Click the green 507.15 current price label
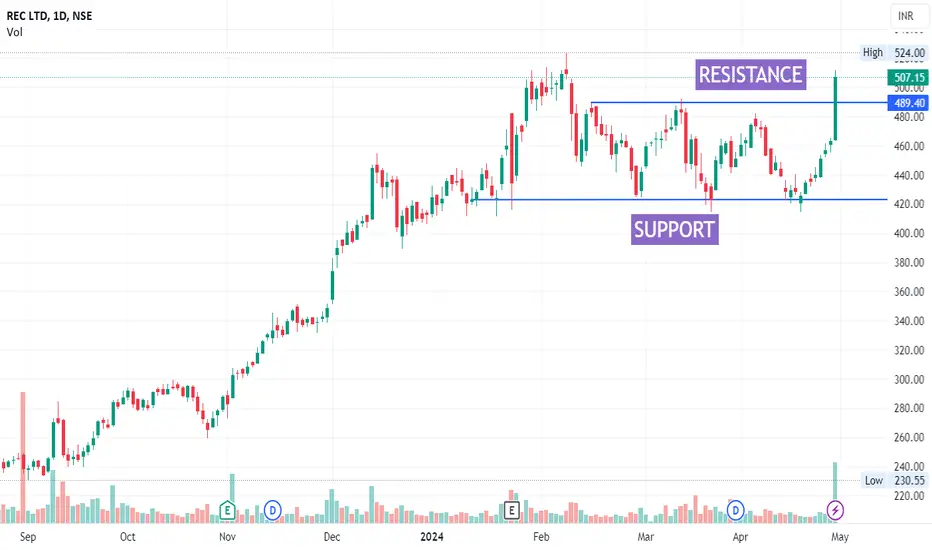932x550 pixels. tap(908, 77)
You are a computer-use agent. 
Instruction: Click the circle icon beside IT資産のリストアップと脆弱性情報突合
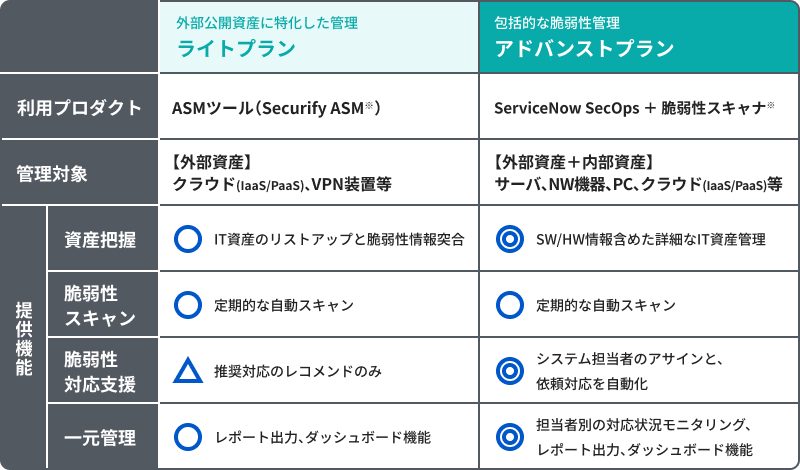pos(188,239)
■ ■ ■ ■ ■ ■ ■
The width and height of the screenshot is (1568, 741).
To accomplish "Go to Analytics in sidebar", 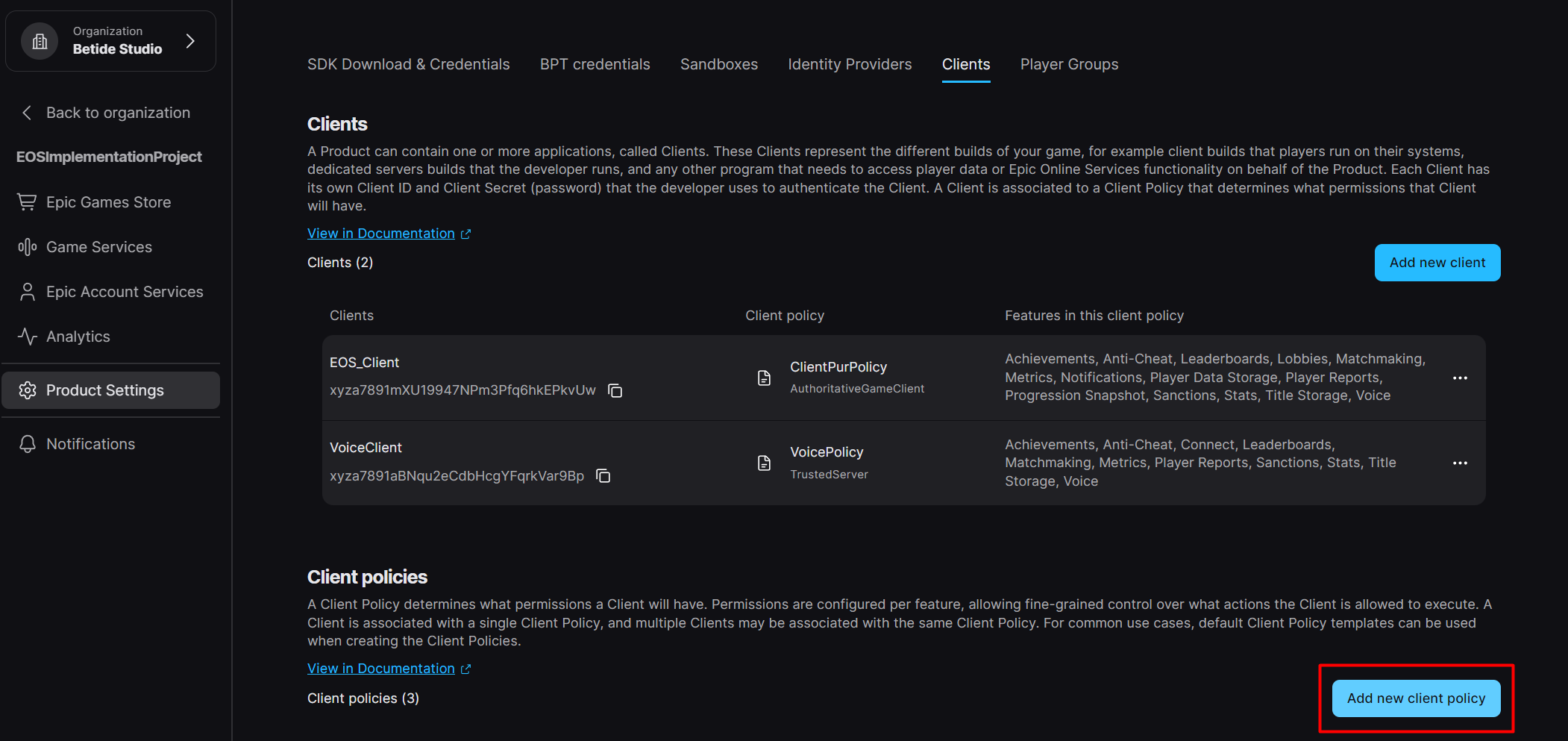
■ ■ ■ ■ ■ ■ ■
__EXERCISE__.
From the records above, return exactly the lines running from the one that contains "The width and" down to the one that contains "to Analytics in", both included, without any pictures.

__RESPONSE BELOW__.
The width and height of the screenshot is (1568, 741).
To accomplish "Go to Analytics in sidebar", 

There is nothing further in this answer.